QUOTED PASSAGE =
Q. David Bowers
Trygve A. Rovelstad made arrangements soon thereafter to return 5,000 unsold coins to the Mint for melting. L.W. Hoffecker's inventory of 250 or so coins lasted a long time. (L.W. Hoffecker's records reveal that in early 1948 his Watkins Coin Company still had a stock of Elgin commemorative half dollars on hand for sale and was selling them for $2.25 each. Earl C. Schill, a Detroit dealer, bought 10 of them at that price on February 26; Miss Kathleen Coen, a Michigan collector, bought 3 on March 12.) Apart from the illogic of their distribution in distant El Paso, nothing untoward was associated with the distribution of the Elgin Centennial half dollars, and certainly at the Illinois end of the deal sculptor Trygve A. Rovelstad's intentions and ethics were of the highest order. L.W. Hoffecker distributed the pieces in a skillfully orchestrated publicity campaign and did as well as anyone could have done at the time. Trygve A. Rovelstad netted about $8,000 from the sale of the half dollars enough to keep the work going on the Pioneer Memorial as it awaited government funds (which never came) to make its completion possible.
Collecting Elgin Half Dollars
Elgin half dollars seem to have been handled with particular care at the time of minting with the result that the pieces have fewer bagmarks than seen on many others of the same era. The surfaces of the many 1936 Elgin half dollars have a mattelike appearance (seemingly a combination of a lustrous business strike and a Matte Proof) quite different from other commemorative issues of the year. Others are fairly frosty. Chief Engraver Sinnock made a few Matte Proofs at the Mint by pickling coins in acid (see above text).

WHAT TO DO =
- A) Would you copy out the Elgin half dollar passage word for word, starting at "Collecting Elgin Half" and ending at "(see above text)."?
- B) Can you carry on the passage about Elgin half dollars past its final sentence?
The lines after the Elgin half dollar passage play no part here.

RAW RECORDS =
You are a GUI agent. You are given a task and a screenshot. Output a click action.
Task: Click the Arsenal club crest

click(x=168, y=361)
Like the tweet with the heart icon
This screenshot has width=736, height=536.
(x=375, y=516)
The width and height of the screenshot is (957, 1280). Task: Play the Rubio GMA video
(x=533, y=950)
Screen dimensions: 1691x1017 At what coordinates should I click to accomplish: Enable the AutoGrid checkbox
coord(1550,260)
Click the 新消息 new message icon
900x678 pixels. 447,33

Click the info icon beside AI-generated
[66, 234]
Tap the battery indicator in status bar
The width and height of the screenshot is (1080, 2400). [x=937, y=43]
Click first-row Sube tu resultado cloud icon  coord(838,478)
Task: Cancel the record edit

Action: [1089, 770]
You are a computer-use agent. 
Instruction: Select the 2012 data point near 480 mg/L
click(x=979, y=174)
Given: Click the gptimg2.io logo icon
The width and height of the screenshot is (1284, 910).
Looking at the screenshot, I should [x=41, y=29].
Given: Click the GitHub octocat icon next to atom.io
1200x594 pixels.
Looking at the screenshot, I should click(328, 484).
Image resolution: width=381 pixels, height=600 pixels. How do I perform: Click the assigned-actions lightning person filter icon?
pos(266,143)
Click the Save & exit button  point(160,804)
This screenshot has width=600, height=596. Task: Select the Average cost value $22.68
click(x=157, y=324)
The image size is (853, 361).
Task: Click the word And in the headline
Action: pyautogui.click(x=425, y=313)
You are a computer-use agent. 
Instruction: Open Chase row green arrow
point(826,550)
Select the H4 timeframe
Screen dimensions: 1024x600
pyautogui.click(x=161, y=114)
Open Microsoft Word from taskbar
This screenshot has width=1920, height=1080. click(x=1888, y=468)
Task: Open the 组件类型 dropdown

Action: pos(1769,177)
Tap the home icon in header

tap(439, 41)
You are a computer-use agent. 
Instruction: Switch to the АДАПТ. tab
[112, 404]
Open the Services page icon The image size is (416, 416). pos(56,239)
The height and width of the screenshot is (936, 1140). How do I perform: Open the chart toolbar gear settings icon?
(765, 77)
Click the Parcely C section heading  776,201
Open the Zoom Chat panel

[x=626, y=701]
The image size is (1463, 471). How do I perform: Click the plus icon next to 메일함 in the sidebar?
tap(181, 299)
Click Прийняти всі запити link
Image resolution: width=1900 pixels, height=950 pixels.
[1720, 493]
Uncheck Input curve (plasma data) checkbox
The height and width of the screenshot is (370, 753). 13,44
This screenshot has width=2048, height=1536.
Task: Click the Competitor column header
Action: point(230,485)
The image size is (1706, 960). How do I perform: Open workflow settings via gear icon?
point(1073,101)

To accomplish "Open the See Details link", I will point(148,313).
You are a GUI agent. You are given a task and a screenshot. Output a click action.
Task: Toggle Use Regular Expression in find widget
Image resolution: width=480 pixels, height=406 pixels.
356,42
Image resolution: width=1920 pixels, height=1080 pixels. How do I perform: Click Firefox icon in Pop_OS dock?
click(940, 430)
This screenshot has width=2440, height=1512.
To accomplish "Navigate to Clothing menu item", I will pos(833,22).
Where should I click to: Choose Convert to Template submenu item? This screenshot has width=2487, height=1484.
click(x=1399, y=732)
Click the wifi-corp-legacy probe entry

RESPONSES IN ORDER =
- A)
Collecting Elgin Half Dollars
Elgin half dollars seem to have been handled with particular care at the time of minting with the result that the pieces have fewer bagmarks than seen on many others of the same era. The surfaces of the many 1936 Elgin half dollars have a mattelike appearance (seemingly a combination of a lustrous business strike and a Matte Proof) quite different from other commemorative issues of the year. Others are fairly frosty. Chief Engraver Sinnock made a few Matte Proofs at the Mint by pickling coins in acid (see above text).

- B)
The mattelike surface of the Elgin half dollar has permitted such pieces to with-stand repeated dipping better than most. Nearly all surviving Elgin half dollars are in Mint State, for nearly all were sold to numismatists to begin with. Sales to the general public were negligible. Typical coins grade in the MS-63 or better range and are fairly plentiful today.
GRADING SUMMARY: This issue was very carefully handled, and most coins seen today are well preserved. Marks, when seen, are apt to be on the cheek of the pioneer on the obverse or on the statue figures on the reverse. Sometimes the heads of the statue figures are lightly struck and show graininess from the surface of the original planchet. The fields of this issue, instead of being deeply frosty and lustrous, usually have a matte-like appearance. On many coins a bright spot is seen on the reverse below the A of AMERICA, the result of an inadvertent polishing on a small area of the die.
Commemorating: 100th anniversary of the 1835 founding of the city of Elgin, Illinois (and to provide funds for the erection of the Pioneer Memorial statuary group)
Obverse motif: Portrait of pioneer
Reverse motif: Pioneer Memorial group
Authorization date: June 16, 1936
Dates on coins: 1936 (also 1673)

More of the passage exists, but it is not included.